Retained income trusts are an excellent option if you choose to make a lifetime transfer to your children.
Unfortunately, estate planning opportunities tend to be hard to time. Practically speaking, you tend to not be “done” with your estate when the law creates a planning window. Certainly, that was the joke in 2010 when the estate tax lapsed and it become “the year to die.” [Just ask the family of George Steinbrenner!]
As I and many others have noted previously, both 2011 and 2012 are incredibly favorable years for gifting. While the law (and other factors) have made these scant two years such a great window, that doesn’t mean you’re done with those assets of your estate you might otherwise want to gift. Thankfully, there are a number of legal “tools” that allow you to give without giving up (at least not yet.) such assets.
I was surfing the internet and found an excellent article in The Des Moines Register regarding this issue. In fact the article provided a brief overview of those legal tools I thought it you might enjoy.

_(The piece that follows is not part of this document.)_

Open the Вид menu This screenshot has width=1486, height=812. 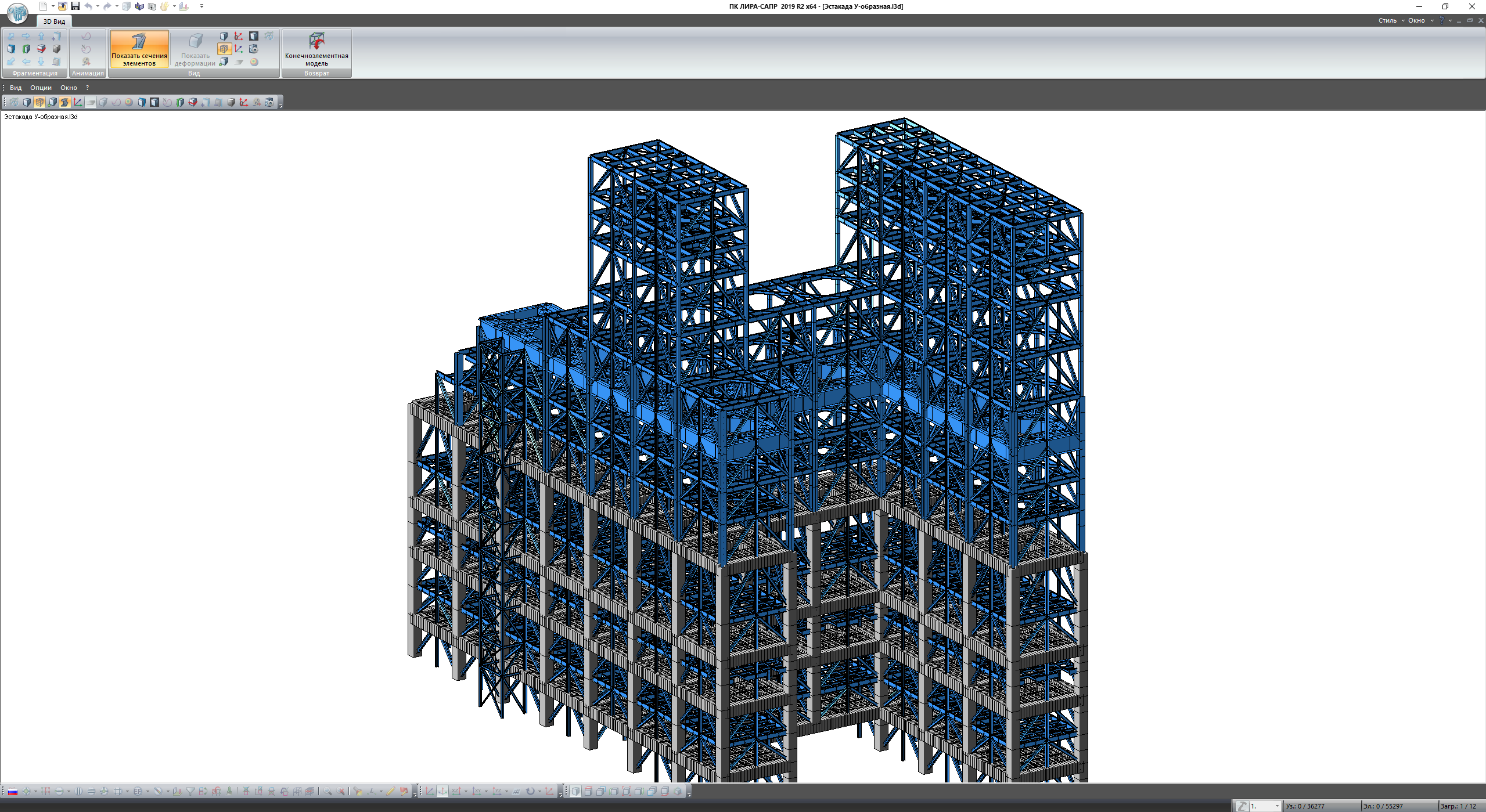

Bottom line: The solution to giving without giving up via a class of trusts called “retained interest trusts.” Why this name? Because, literally, you retain an interest in the assets and the type of interest retained, in turn, determines the exact kind of trust. As with most things in life, each flavor of trust has its own strengths, weaknesses, and a terrible acronym.
The GRAT, or “Grantor Retained Annuity Trust” is the most commonly talked about these days for a number of reasons (like those in this recent article). Essentially, a GRAT allows you to retain an interest in the assets in the form of an “annuity” that will provide a steady income to you.
The GRUT, or “Grantor Retained Uni-Trust” allows you to keep an interest in the assets in the form of a regular payment which is a “fixed percentage” of the value of the assets in the trust. This means if the value of the assets appreciates, so to will your regular payment.
Then there’s the GRIT or “Grantor Retained Income Trust,” which allows you to retain an “income” from the assets. Note: This generally is less flexible when it comes to giving to heirs, except when it is used to give away a residence. Surprise! A GRIT can be a QPRT instead, which is a “Qualified Personal Residence Trust.” With a QPRT the asset is a residence and the income to be retained is the “right to live there.” In other words, putting your home into a QPRT is giving the home away, but without the hassle of moving (yet.)
In all cases, whatever you would give away to your loved ones outright is, instead, put into the trust. You retain the respective interest in the asset and name your heirs as beneficiaries, effectively transferring the asset and taking advantage of a good estate planning opportunity well before your time. In all cases, though, a great deal depends on your specific situation and certainly qualified legal counsel will be required to assess how to best weave the plan together (not to mention in implementing the appropriate trust).
You can learn more about estate tax planning in the Estate Tax Planning Practice Center on our website. Be sure to sign up for our free e-newsletter to stay abreast of issues like these that could affect you, your loved ones and your estate planning.
Reference: Des Moines Register (August 27, 2011) “Retained Income Trusts Benefit Heirs”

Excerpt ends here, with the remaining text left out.